My question is if its possible to run --includeNonVariantSites in GATK 4?
Hmm. It looks like it is not available in the latest beta release. I will check with the team and find out when it will be available.
Is there an update on this? Do you plan to bring --includeNonVariantSites back? Our pipeline uses this and we need to modify what we are doing depending on the update. Thanks in advance!
The developers say it is not on their immediate roadmap, but there are plans to implement it. If other users post here and say this is important to them, we can try to prioritize this.
I also find this option important!
Is it currently impossible to output invariant sites from GATK4 using some combination of arguments other than --includeNonVariantSites? I tried using HaplotypeCaller with "--emitRefConfidence bp_resolution" and then GenotypeGVCFs with "--standard-min-confidence-threshold-for-calling 0", but that didn't do it.
Yes, it is currently impossible to get the non-variant sites in GATK4. You can follow the issue here. Apparently, there is a blocker that needs to be taken care of first before this gets fixed. I will let the team know this is a nice feature for at least 4 users.
I'd also like to pipe in to say that this is an important option for my work.
Thank you for letting us know. I made a note in the issue.

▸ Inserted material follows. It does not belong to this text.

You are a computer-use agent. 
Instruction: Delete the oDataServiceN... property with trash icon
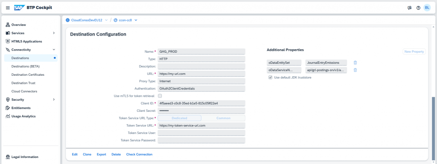pos(355,70)
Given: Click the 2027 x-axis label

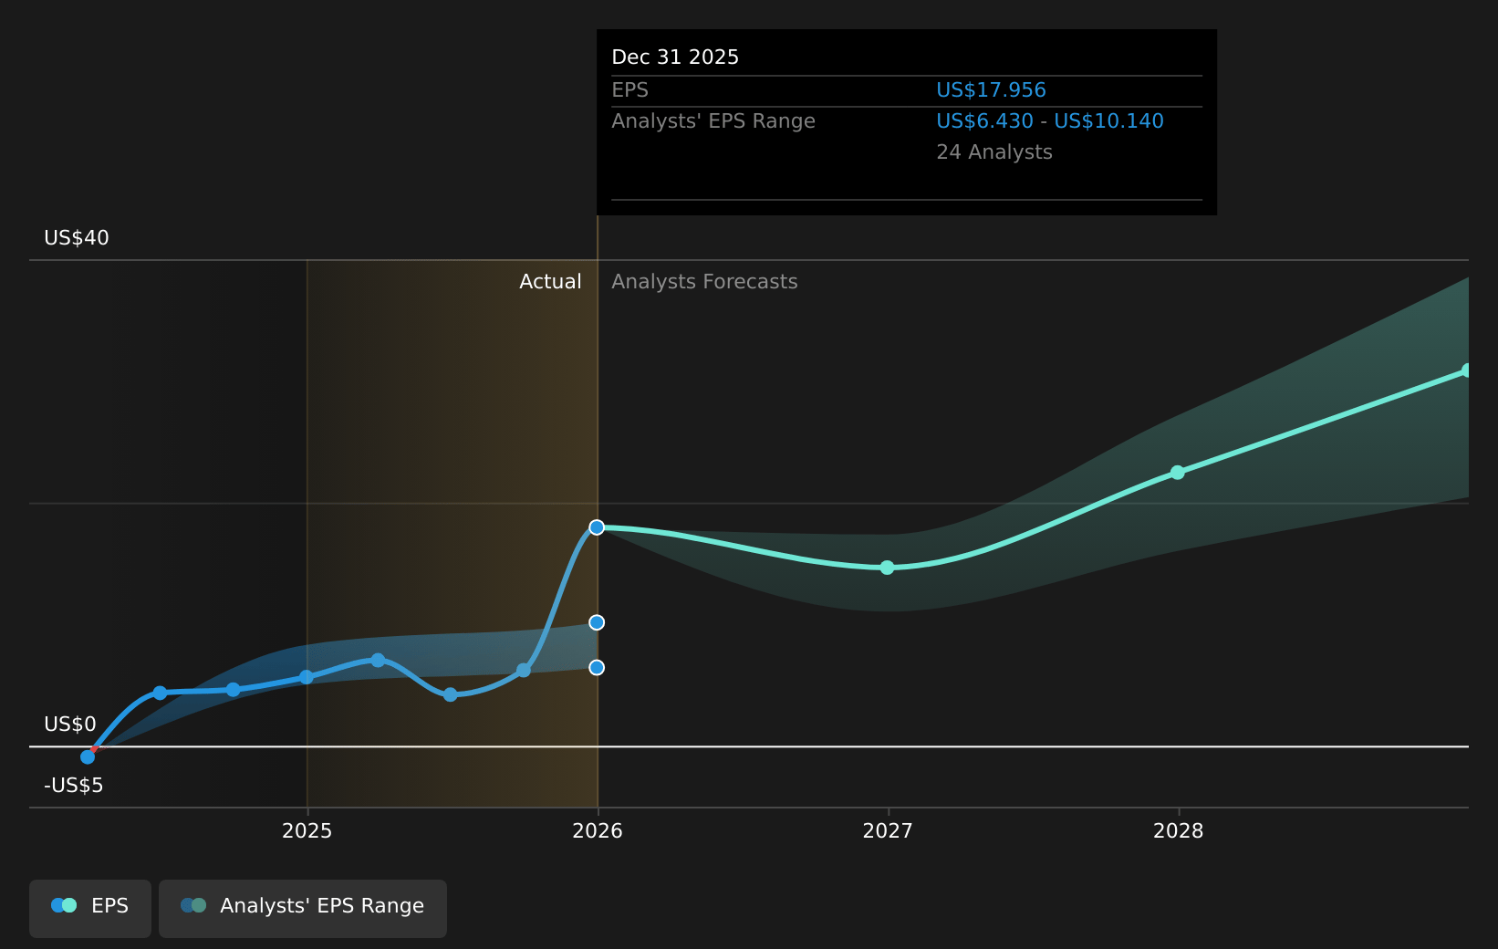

This would be a welcome feature for some users studying the Heliconius butterflies. I believe Steven Van Belleghem has been inquiring about this years ago. Having invariant sites is rather important for scaling the population level variability etc.
A question for now: we need to get the invariant sites, but our gVCFs were generated with GATK4. Is it legitimate to then GenotypeGVCFs using v3.7 (in order to call invariants)?

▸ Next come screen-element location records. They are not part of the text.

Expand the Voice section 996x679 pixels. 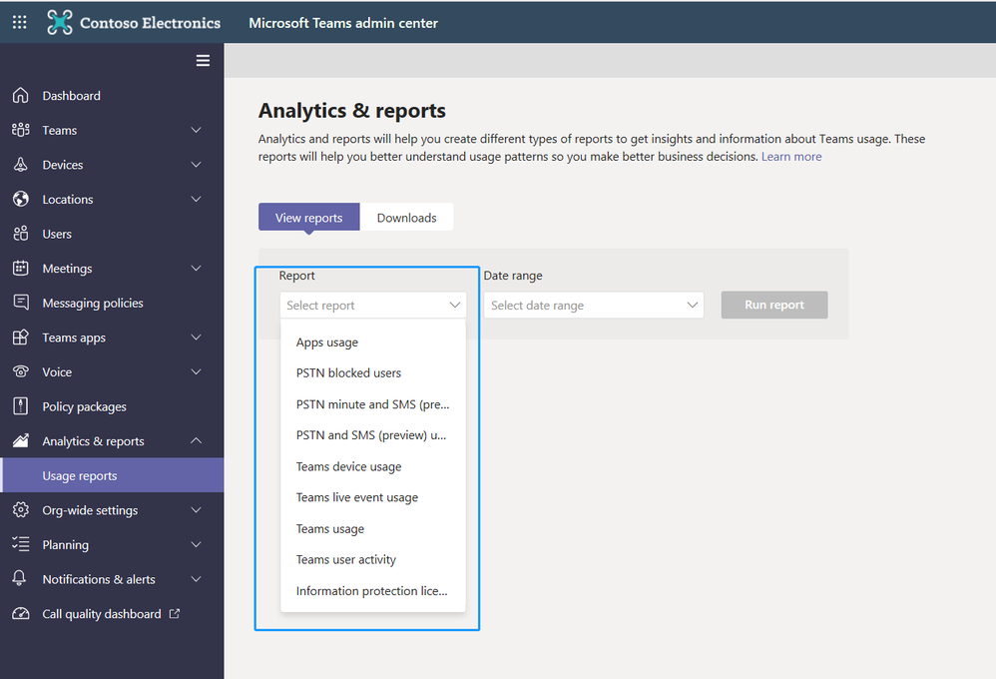197,371
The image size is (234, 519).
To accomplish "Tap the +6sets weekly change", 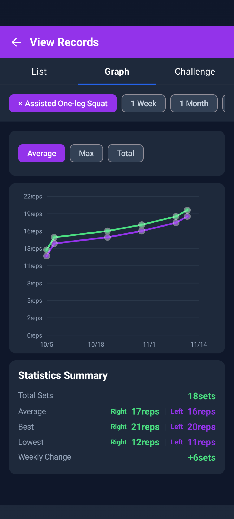I will (202, 458).
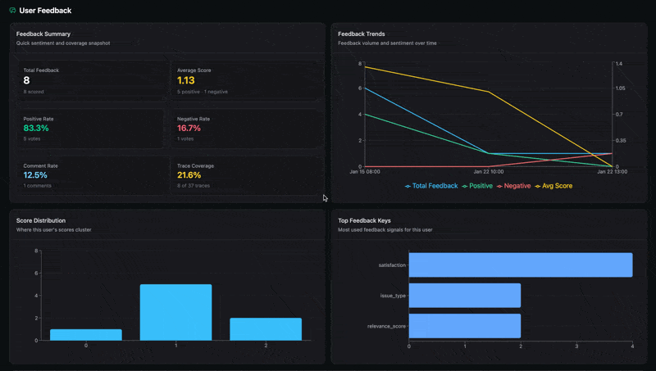Click the Avg Score legend marker icon
The image size is (656, 371).
[x=538, y=187]
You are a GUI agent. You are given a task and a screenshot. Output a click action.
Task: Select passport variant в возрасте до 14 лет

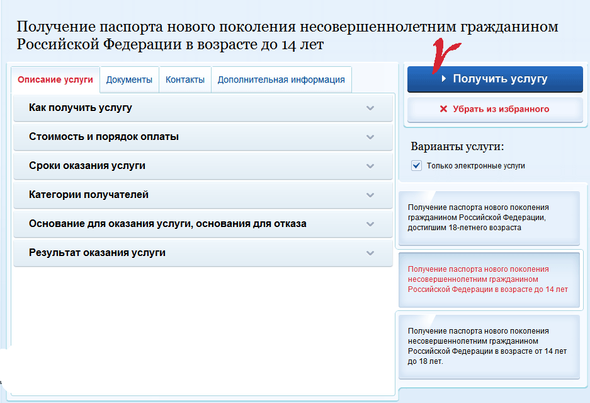coord(488,279)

You could try doing that but we recommend you use the latest version of GenotypeGVCFs.
the latest version of GenotypeGVCFs (Version:22.214.171.124) does not include the option --includeNonVariantSites or any equivalent yet though - right?
So, am I right when assuming that for users dependent on the invariant sites (I'm in btw), the approach suggested by @KrzysztofMKozak is the only way to go?
@Kosmas I believe you can get the information using HaplotypeCaller's -ERC BP_RESOLUTION and then using GenotypeGVCF's -allSites mode to genotype every site.